她其实是想拒绝的,可是想着水阡陌的酒肯定也是高档货,便应下了。
她走进屋里,拿起桌上的酒,正想离开,手肘却不小心磕到桌沿,当即一痛,晃荡了两下,却突然发现墙角后面一个规则圆滑的凸起状。
疑惑渐渐浮上心头,她放下酒,手不自觉地触碰上去,还未碰到,几道微妙的空气摩擦的声音在耳畔响起,她怎可能没有察觉,来不及犹豫,当下一个转身,所幸尽数避过。
看到那圆凸起之上顿时多了几道针孔,千玳云心里顿时明白刚刚是什么东西飞出,她有些嘲弄地勾起嘴角,弧度愈渐深邃,要论起暗器机关,她可是鼻祖。
手盖上按钮,等了数秒,没有发现异样,这才安心用力一按,登时,就见这床榻一层层裂开,露出一个望不清尽头的通道。
她微微皱眉,这是什么?暗道吗?
没有过多的思考,她顺着梯道走下去,由于千玳云身形娇小,所以一路也顺畅无阻。
令人惊讶的是,下去并没有什么金光闪耀的夜明珠,也没有无数的骸骨,只是一条窄道,最多不过一米多宽的距离以及两米的高度,处处围绕着一股窒息的氛围。
脚步声清晰可闻,回音隐隐,不知走了多久,似乎是到了一间房里,可是这房却没有门,大概只有十平米的房间,却是奢华无比,锦壁上碧珠,金银,一一镶嵌,最耀眼的是屋子的正中,如同十字架一样的衣架上挂着一件衣服,就连那衣架,也是晶莹碧透的水晶,那衣服却与四周格格不入,闪烁着死亡的压抑。
千玳云惊讶不已,那衣服给了她极大的震撼。
“想死!”
突然,一道身影飞速过来,还未做过多思考,颈间就传来真实的压抑,一双手死死扼住她的脖颈,她的步子止不住后退,仿佛一用力,就要捏断一般。

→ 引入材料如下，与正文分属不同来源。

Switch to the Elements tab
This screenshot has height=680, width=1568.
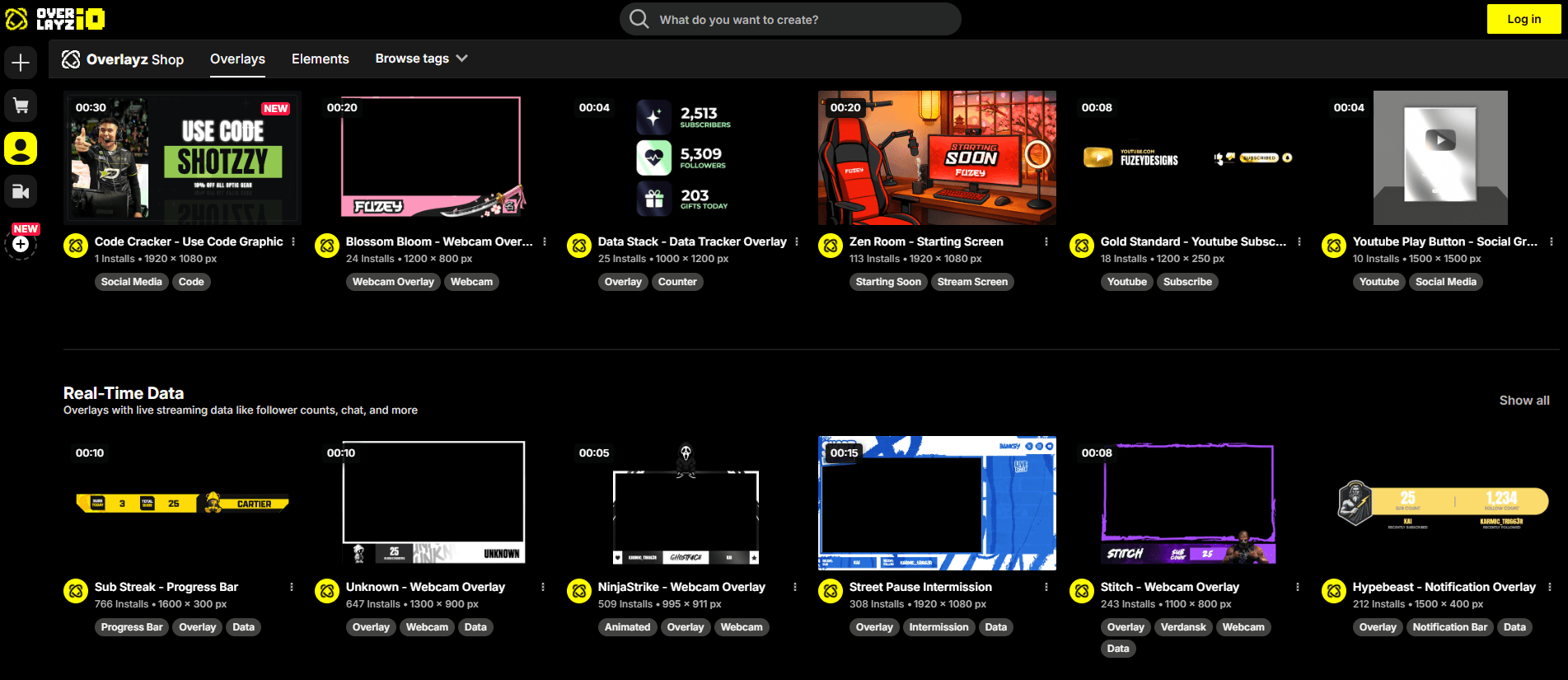pyautogui.click(x=320, y=59)
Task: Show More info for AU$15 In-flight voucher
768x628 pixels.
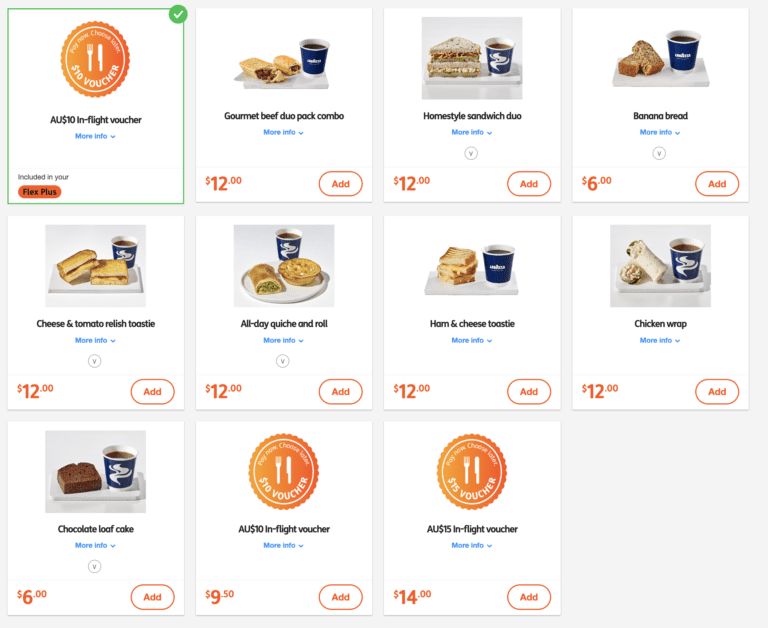Action: [472, 545]
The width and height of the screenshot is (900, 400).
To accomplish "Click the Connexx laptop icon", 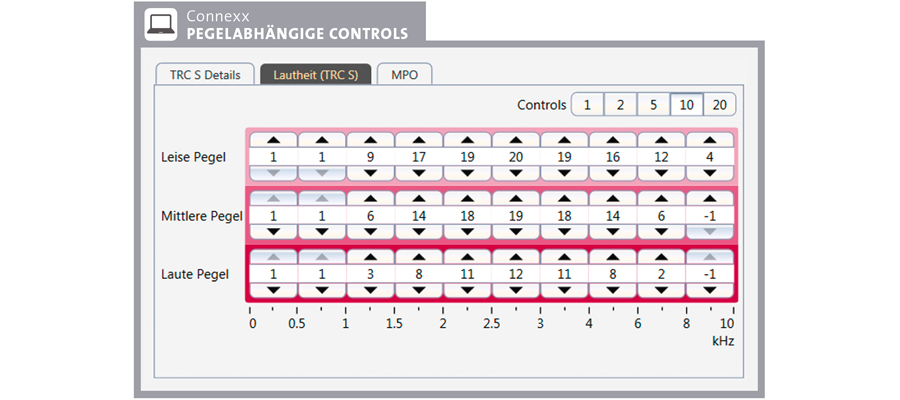I will pos(161,25).
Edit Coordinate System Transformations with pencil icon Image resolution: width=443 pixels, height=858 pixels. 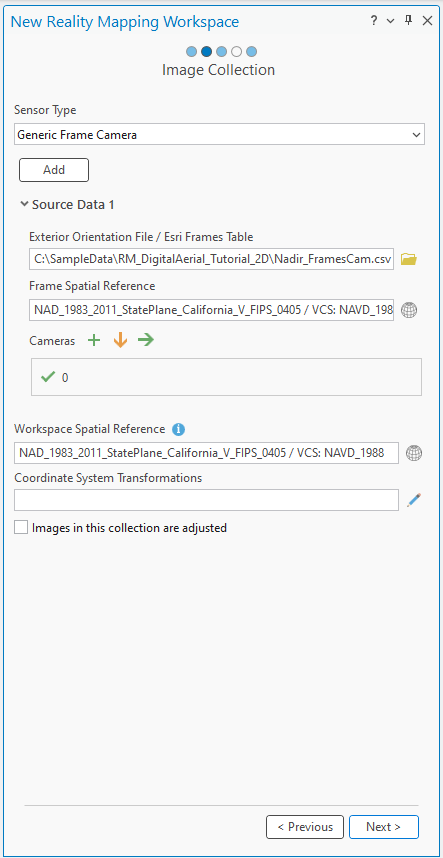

抬眼一看,就望见一双血色蔓延的眼,深不见底,那眸子半眯,诡桀的气息不断溢出,千玳云一张脸立刻变得苍白起来,那种死亡临近的无力感再次出现。
“本座今日便要你的命!”水阡陌声音低沉到极点,极为阴沉,那嗜血阴暗再次包围着他。这是她第二次有这种感觉了——那种在生与死的界限徘徊的感觉。
他的力气越来越大,直至千玳云的双脚腾空。
“放……手……”窒息感越来越浓,她无力地抬着眼,看着他的双眼,艰难地吐出两个字,却也是断断续续,气若游丝。
但是,颈间的束缚感越来越紧,没有半分想要松开的兆头,千玳云根本呼吸不到半丝空气,她用尽最后的力气把手中的银针扎进水阡陌的手臂。
可能是水阡陌感到疼痛,骤然放手,千玳云再无半分力气,他一松手,她的身子就软软趴在地上,眼睛抬不起来,似乎连手指也动不了,只有大口的喘着气。
“谁叫你来这儿的!”水阡陌忽地蹲下,手钳住她的下颚,逼她直视着自己,冷凝地出声道。
千玳云听不清他的话,只觉得耳边无数蜂鸣,目光涣散,眼前一黑,完全没了意识。